No primeiro dia que ela entrou no meu quarto, mostrei orgulhoso o quadro que ocupava quase meia parede. Eu dividia-o em duas metades com uma linha vermelha de alto a baixo. Do lado direito, havia fixado todas as fotos de momentos especialmente caóticos ou inacreditáveis. Os cenários a preto-e-branco pareciam quase mentira, mas a realidade estava lá impressa, sem possibilidade de dúvida. Já do lado esquerdo, jazia o nada: um pedaço de grama, uma parede de tijolos, uma janela vazia... Meras falhas de que eu era recordado todos os dias, até a garota italiana me levar a pegar no isqueiro e a queimá-las, uma por uma.
Uma buzina insistente de um carro sobressaltou-me e eu quase caí para a frente. Alguns condutores não estavam aprovando minha posição perigosa à beira da ponte. Mas também ainda ninguém havia parado para me impedir.
— Vem, pula! A água está ótima.
Não tinha nem como escapar das vontades de Nora. Fechei os olhos e impulsionei meu corpo para a frente, os braços colados ao tronco e as pernas bem juntas.
A gravidade cingiu-me, veloz. A sensação foi esmagadora, porém, incrivelmente livre. Por uma fração de um segundo, eu senti-me como um flash de uma câmera, pronto a devorar a realidade de uma forma curta e intensa.
O impacto com o rio foi ruidoso e a corrente acolheu-me de má vontade.
Meu corpo enrolou-se na água fria e minhas roupas pesadas me jogavam para baixo. Tentei nadar até à superfície, enquanto o oxigênio começava a faltar-me. Minhas pernas e braços compridos tentavam desenhar círculos rápidos, mas eu não levava jeito para aquilo. A ascensão tornou-se morosa.
Finalmente, o ar voltou a entrar no meu organismo, num longo arfar.
— Viu? Eu... — Olhei em volta, tentando achar minha melhor amiga, mas só tinha água e mais água. Não havia sinal dela em lado nenhum. — Nora?
Voltei a mergulhar. A água turva do rio não facilitava a tarefa. Era como procurar uma agulha num palheiro.
— Eleanora — chamei assustado ao emergir à superfície.
— Aqui, seu bobo. — A voz doce abraçou-me as costas geladas. Eu sorri aliviado ao vê-la sã e salva bem atrás de mim. — Você é um Krill um pouco desengonçado.
Os dois gargalhámos. Eu era melhor fora de água, a bordo do Saint Patrick.
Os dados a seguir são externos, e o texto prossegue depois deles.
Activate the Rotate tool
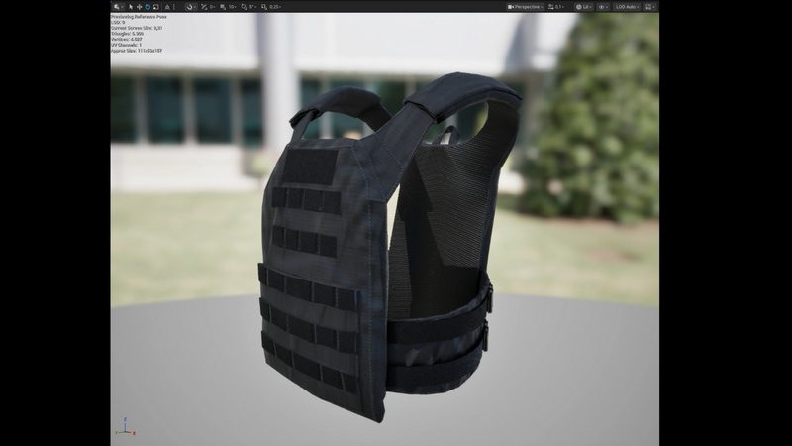Screen dimensions: 792x446 click(x=148, y=7)
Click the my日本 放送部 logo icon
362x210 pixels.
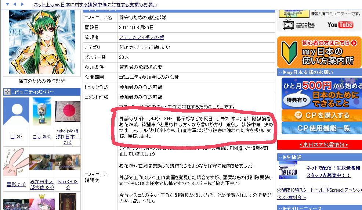[288, 170]
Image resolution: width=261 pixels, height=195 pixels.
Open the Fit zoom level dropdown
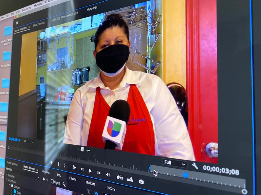point(29,141)
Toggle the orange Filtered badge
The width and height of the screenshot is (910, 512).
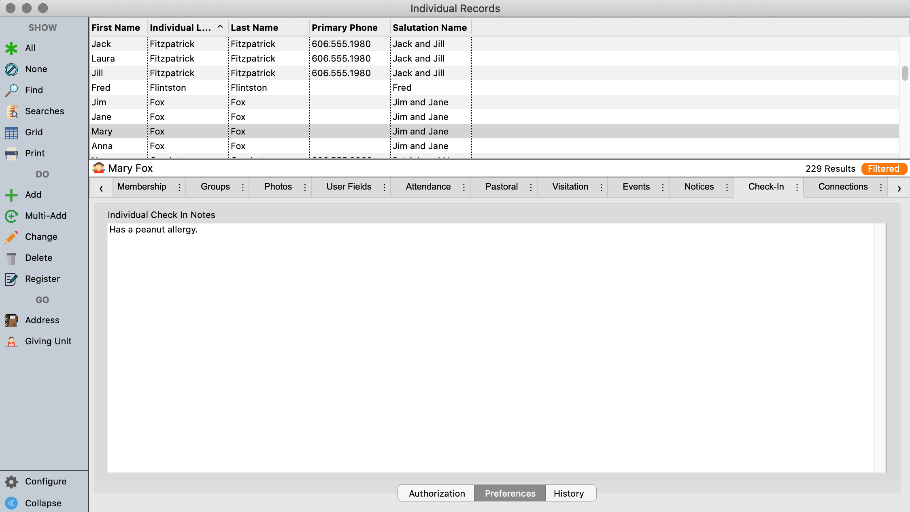[x=884, y=169]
Estava longe de ser um animal marinho.
— Foi por você — confidenciei num sussurro, sem parar de mexer as pernas.
— Não, Krill, nós não estamos aqui por mim, apenas por você. — Ela me olhou no fundo de meus olhos escuros e minhas sardas, com certeza, se tornaram mais evidentes sob a pele rosada. — Não se esqueça. Se você acredita, então é real. Quem disse que precisamos de uma câmera?
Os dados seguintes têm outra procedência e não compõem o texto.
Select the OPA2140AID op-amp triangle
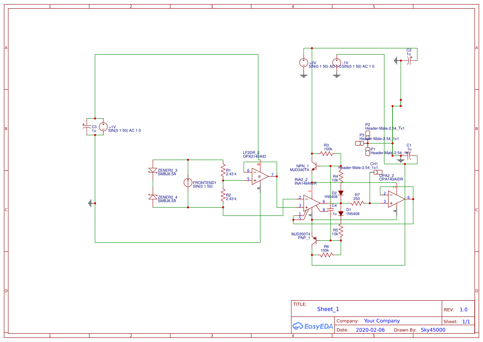The width and height of the screenshot is (483, 342). (260, 177)
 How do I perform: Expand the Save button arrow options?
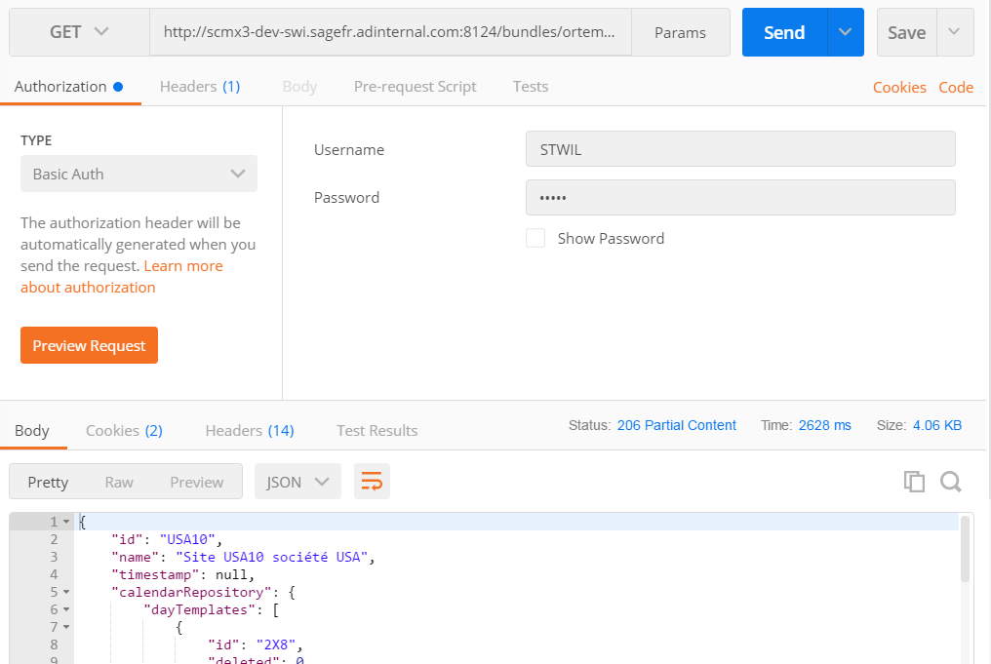[x=954, y=32]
Refleti a profundidade daquele comentário. Nora sempre dizia umas coisas que me botavam a pensar. Mas ela estava certa. Eu tinha acreditado e isso me levara à descarga de adrenalina mais espetacular que já havia experienciado. Não havia nada mais real do que as sensações, e elas não poderiam ser fotografadas.